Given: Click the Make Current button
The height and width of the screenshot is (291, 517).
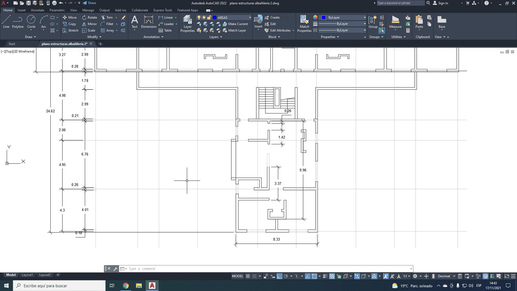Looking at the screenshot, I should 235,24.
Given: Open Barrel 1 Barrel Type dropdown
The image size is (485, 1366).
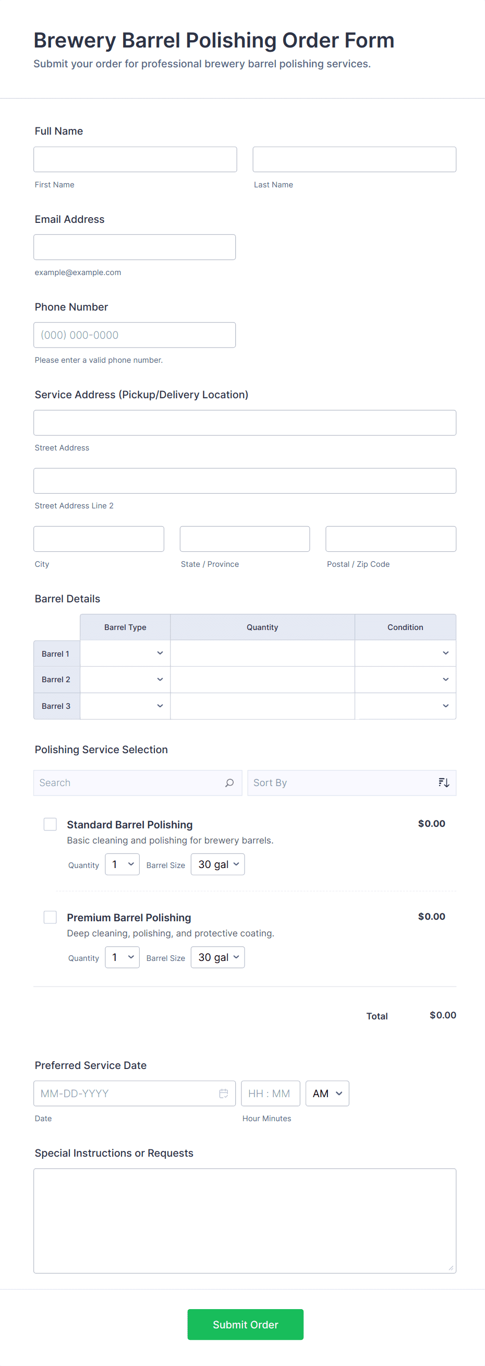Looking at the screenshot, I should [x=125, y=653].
☆ ☆ ☆ ☆ ☆
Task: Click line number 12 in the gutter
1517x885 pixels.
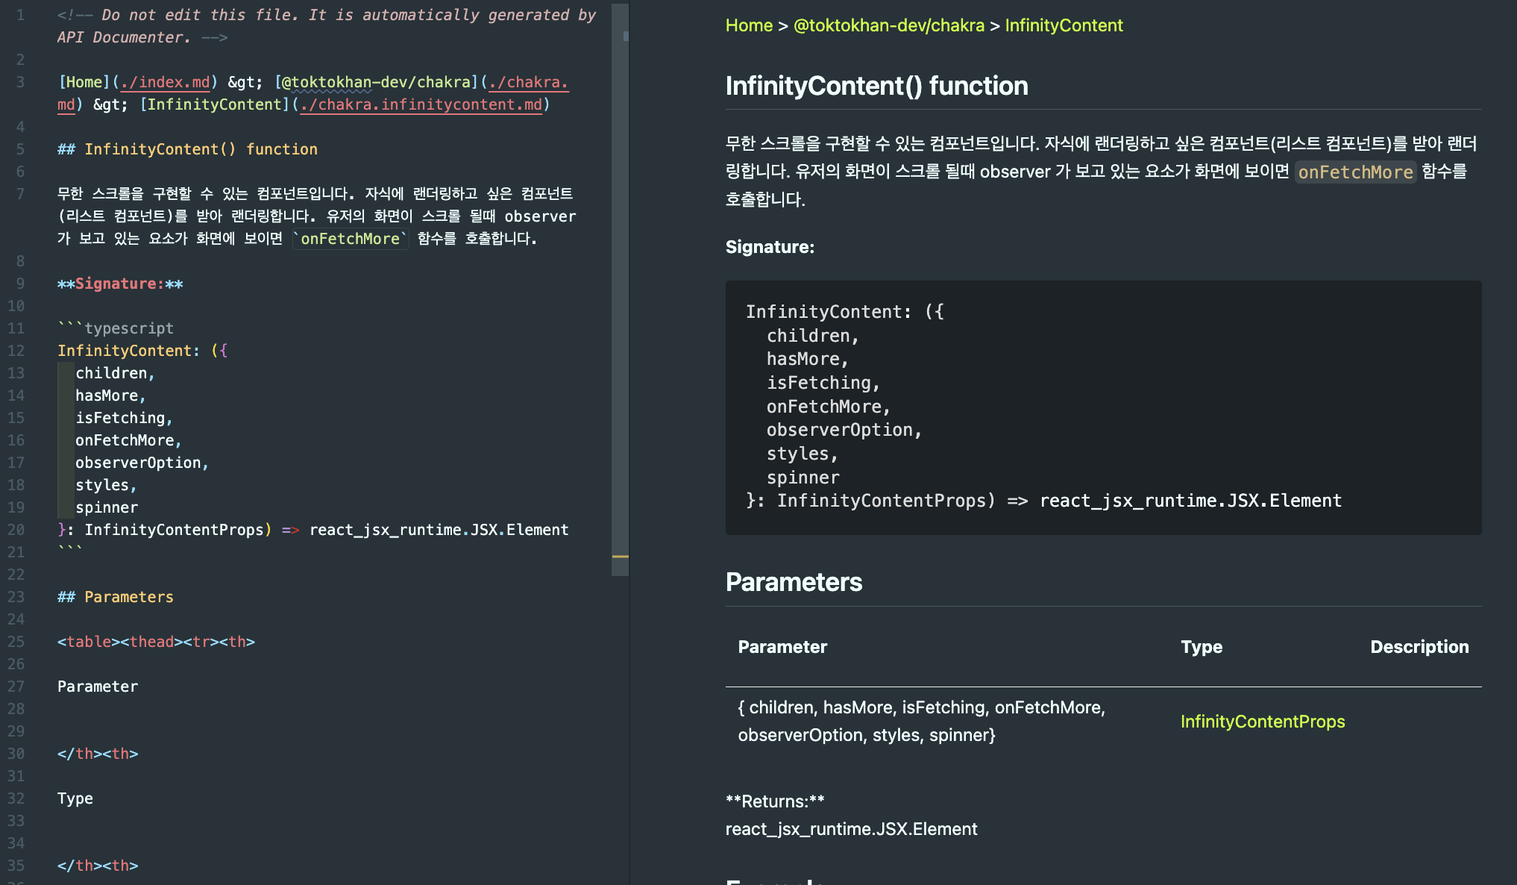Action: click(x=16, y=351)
☆ ☆ ☆ ☆ ☆
* PROBLEM DESCRIPTION:
Write out the rows between the line holding "Task: Click line number 12 in the gutter" and the line holding "Action: click(x=16, y=351)", inclusive, swapping "gutter" for "margin" and leaving everything else unchanged. Omit the pictures from your answer.

* SOLVED EXERCISE:
Task: Click line number 12 in the margin
1517x885 pixels.
Action: click(x=16, y=351)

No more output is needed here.